--- Start Supplied data ---

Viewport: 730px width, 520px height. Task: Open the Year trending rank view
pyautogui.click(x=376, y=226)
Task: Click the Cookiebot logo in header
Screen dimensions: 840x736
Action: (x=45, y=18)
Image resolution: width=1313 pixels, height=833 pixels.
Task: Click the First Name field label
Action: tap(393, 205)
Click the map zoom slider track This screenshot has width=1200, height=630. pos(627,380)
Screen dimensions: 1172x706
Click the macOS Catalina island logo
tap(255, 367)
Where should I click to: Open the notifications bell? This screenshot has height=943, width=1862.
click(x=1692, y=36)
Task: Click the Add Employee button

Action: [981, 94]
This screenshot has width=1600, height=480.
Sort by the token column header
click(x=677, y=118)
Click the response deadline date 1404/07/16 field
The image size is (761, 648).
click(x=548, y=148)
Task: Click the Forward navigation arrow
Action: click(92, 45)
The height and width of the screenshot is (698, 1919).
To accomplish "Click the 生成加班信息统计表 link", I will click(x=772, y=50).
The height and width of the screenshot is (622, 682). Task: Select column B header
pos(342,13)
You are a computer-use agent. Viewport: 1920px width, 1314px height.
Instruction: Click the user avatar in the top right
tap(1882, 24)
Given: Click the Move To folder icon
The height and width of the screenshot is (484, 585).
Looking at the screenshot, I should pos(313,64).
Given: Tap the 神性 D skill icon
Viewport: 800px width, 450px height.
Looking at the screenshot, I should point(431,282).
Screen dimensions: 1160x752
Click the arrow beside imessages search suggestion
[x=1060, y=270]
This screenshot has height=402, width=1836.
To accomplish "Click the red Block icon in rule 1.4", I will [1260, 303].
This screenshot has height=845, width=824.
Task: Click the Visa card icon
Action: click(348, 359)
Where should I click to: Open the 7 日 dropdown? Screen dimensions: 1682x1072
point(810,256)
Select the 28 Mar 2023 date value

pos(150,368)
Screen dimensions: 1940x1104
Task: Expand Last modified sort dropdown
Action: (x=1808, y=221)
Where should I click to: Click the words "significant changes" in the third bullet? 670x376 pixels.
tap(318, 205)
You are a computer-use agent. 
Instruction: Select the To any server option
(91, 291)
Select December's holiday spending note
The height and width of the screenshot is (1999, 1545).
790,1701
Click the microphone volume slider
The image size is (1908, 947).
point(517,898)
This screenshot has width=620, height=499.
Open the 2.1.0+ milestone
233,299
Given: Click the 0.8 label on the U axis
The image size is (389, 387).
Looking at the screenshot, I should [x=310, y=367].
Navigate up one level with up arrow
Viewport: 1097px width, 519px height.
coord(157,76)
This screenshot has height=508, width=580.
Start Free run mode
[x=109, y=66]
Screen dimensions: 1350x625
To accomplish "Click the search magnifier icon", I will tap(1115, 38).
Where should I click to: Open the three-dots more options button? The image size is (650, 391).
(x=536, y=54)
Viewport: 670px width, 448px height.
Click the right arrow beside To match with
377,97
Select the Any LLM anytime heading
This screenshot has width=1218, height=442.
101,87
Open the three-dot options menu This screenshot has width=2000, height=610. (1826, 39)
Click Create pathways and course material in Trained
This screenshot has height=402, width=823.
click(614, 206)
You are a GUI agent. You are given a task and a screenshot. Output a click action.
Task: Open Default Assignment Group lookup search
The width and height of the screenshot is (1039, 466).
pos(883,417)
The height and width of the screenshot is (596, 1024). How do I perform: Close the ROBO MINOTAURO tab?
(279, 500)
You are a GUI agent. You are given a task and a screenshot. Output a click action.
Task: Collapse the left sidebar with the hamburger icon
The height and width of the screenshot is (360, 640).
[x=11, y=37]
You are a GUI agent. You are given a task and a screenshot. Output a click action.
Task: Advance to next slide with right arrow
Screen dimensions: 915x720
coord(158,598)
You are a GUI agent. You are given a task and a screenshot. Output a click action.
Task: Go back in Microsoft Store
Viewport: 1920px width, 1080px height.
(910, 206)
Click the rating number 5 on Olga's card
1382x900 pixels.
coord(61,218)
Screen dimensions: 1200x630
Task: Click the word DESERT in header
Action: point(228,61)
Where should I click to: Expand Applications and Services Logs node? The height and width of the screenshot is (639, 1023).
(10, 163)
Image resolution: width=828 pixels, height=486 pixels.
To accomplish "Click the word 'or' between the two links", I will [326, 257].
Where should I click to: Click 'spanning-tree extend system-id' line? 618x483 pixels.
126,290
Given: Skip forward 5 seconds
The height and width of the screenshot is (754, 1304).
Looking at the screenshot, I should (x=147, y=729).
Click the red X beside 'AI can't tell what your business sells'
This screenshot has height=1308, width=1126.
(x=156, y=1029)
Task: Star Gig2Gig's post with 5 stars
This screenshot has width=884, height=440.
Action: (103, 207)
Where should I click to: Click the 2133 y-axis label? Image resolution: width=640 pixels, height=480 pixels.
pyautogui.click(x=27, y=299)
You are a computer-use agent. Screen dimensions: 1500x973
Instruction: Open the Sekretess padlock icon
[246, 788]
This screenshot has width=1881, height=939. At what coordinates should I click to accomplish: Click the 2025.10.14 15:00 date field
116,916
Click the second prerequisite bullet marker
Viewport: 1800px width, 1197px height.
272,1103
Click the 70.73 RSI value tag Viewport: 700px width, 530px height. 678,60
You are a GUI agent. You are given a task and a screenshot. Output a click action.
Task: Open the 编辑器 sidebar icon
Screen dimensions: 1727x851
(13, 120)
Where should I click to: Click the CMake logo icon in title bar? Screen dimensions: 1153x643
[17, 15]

--- End Supplied data ---

> **What is being asked**
Rewrite the stretch of rows from the start through the line containing "Action: click(348, 359)" as a Markdown table with two columns, Row and Line, numbering each non-blank line and leaving out blank lines.

> **Response to this task**
| Row | Line |
|---|---|
| 1 | Viewport: 730px width, 520px height. Task: Open the Year trending rank view |
| 2 | pyautogui.click(x=376, y=226) |
| 3 | Task: Click the Cookiebot logo in header |
| 4 | Screen dimensions: 840x736 |
| 5 | Action: (x=45, y=18) |
| 6 | Image resolution: width=1313 pixels, height=833 pixels. |
| 7 | Task: Click the First Name field label |
| 8 | Action: tap(393, 205) |
| 9 | Click the map zoom slider track This screenshot has width=1200, height=630. pos(627,380) |
| 10 | Screen dimensions: 1172x706 |
| 11 | Click the macOS Catalina island logo |
| 12 | tap(255, 367) |
| 13 | Where should I click to: Open the notifications bell? This screenshot has height=943, width=1862. |
| 14 | click(x=1692, y=36) |
| 15 | Task: Click the Add Employee button |
| 16 | Action: [981, 94] |
| 17 | This screenshot has width=1600, height=480. |
| 18 | Sort by the token column header |
| 19 | click(x=677, y=118) |
| 20 | Click the response deadline date 1404/07/16 field |
| 21 | The image size is (761, 648). |
| 22 | click(x=548, y=148) |
| 23 | Task: Click the Forward navigation arrow |
| 24 | Action: click(92, 45) |
| 25 | The height and width of the screenshot is (698, 1919). |
| 26 | To accomplish "Click the 生成加班信息统计表 link", I will click(x=772, y=50). |
| 27 | The height and width of the screenshot is (622, 682). Task: Select column B header |
| 28 | pos(342,13) |
| 29 | You are a computer-use agent. Viewport: 1920px width, 1314px height. |
| 30 | Instruction: Click the user avatar in the top right |
| 31 | tap(1882, 24) |
| 32 | Given: Click the Move To folder icon |
| 33 | The height and width of the screenshot is (484, 585). |
| 34 | Looking at the screenshot, I should pos(313,64). |
| 35 | Given: Tap the 神性 D skill icon |
| 36 | Viewport: 800px width, 450px height. |
| 37 | Looking at the screenshot, I should point(431,282). |
| 38 | Screen dimensions: 1160x752 |
| 39 | Click the arrow beside imessages search suggestion |
| 40 | [x=1060, y=270] |
| 41 | This screenshot has height=402, width=1836. |
| 42 | To accomplish "Click the red Block icon in rule 1.4", I will [1260, 303]. |
| 43 | This screenshot has height=845, width=824. |
| 44 | Task: Click the Visa card icon |
| 45 | Action: click(348, 359) |